Anemia as an underlying risk factor for TANEC, cause the subclinical intestinal mucosal injury precedes the overt clinical signs and symptoms of enterocolitis. Probable mechanisms include immaturity of re-oxygenation injury in the anemic gut, the splanchnic vascular bed, and immune mechanisms similar to those seen in transfusion-related lung injury (TRALI)(17). Then transfusion of the packed cell may not be a primary cause of the intestinal injury rather, be an additive risk factor to underlying mucosal injury by severe anemia. By this hypothesis, the level of hemoglobin and severity of anemia can be effect the incidence of feeding intolerance.
Then, some research analyzed the effect of the level of hemoglobin on the occurrence of TANEC and resulted in a significant effect on the incidence and severity of the NEC. These studies concluded that lower levels of hemoglobin have been associated with an increased risk of NEC(18). In our research, the level of hemoglobin in the control group was significantly lower than the intervention group (7.56 mg/dl vs. 8.27 mg/dl, P=0.021), but there wasn’t any statistically significant difference in feeding intolerance between two groups. This result may be due to the low level of difference between the values of hemoglobin in two groups.
The study was done by Cris Derienzo in a retrospective cohort research in 148 very low birth weight infants; they compare transfusion-associated NEC (TANEC) with this problem without correlation with transfusion. They found that TANEC was observed in smaller premature patients and lower levels of hematocrit before transfusion, in other words, more severe anemia in premature infants was associated with a higher incidence of TANEC. The authors of this article recommended that in infants at higher risk of NEC, maintenance of the higher level of hemoglobin and hematocrit is a protective factor(19).
Also in research by Ravi M. Patel and colleagues in very low birth weight infants with the age of 0-5 days, they found that severe anemia (not packed cell transfusion) was associated with NEC(20). But in our study compared to this research, the mean age of neonates was higher than the age of our patients and the severity of anemia didn’t have any significant effect in the feeding intolerance.

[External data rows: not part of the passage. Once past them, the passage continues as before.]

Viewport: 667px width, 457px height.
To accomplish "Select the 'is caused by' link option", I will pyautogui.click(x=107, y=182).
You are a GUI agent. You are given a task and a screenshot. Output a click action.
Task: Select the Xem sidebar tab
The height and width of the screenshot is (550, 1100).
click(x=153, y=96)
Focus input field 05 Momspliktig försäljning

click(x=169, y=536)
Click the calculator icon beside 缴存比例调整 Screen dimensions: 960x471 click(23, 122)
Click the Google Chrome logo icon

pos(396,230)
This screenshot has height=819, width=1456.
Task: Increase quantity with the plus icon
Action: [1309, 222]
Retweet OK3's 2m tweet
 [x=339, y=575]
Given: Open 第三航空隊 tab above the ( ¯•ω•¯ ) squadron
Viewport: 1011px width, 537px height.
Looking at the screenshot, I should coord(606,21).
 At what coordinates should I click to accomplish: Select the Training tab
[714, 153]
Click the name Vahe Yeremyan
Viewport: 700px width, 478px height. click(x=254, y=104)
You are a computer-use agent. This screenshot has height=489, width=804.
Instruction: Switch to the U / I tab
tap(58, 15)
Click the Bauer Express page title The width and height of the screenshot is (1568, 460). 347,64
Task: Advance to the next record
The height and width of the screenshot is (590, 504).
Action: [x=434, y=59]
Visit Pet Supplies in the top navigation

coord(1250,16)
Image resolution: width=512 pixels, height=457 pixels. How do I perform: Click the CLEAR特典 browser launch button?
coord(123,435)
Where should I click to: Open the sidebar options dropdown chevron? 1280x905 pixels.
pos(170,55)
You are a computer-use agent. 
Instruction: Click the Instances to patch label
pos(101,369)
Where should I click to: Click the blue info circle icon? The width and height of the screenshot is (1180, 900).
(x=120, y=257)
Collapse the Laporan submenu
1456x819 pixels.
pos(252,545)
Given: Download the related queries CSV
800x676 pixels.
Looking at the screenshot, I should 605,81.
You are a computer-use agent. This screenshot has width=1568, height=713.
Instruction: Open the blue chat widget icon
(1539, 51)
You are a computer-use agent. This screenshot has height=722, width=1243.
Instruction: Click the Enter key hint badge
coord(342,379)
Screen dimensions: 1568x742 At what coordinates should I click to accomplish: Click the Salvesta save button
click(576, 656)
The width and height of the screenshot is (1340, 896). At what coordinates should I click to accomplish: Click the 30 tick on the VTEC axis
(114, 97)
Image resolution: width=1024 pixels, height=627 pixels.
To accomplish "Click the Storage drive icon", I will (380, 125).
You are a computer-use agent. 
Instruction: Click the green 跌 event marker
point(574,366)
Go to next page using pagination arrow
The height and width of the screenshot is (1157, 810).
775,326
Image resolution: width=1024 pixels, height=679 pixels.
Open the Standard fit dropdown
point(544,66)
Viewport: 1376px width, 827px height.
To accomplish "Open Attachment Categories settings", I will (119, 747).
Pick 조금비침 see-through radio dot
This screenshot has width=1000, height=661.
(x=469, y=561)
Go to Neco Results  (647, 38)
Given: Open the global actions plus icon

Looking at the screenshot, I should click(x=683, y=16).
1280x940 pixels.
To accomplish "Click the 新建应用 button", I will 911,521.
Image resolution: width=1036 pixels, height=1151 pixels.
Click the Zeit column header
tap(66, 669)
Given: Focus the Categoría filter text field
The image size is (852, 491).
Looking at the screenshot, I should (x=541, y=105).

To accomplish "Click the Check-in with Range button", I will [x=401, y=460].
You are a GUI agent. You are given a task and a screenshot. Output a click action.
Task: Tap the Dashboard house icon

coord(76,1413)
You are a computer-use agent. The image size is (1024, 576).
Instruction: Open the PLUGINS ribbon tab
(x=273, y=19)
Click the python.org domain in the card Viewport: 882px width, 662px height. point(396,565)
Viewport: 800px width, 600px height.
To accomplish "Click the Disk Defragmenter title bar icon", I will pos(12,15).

The prolonged hospitalization time of preterm infants is concurrent with the repeated need for PCT. In our research 5(14.3%) of patients in intervention groups and 8(22.9%) of the control group had the previous history of transfusion without any significant effect on the rate of feeding intolerance. It is unclear whether repeated transfusion has an additive effect on feeding intolerance or NEC. However, the time interval between repeated transfusions is important for this effect. In research was done by Yu-Cheng Wang the number of RBC transfusions was higher in participants with NEC(21).
The limitation of our study was the low sample size of the patients, although, in spite of this limitation, the methodology of our research was suitable for judgment in this issue.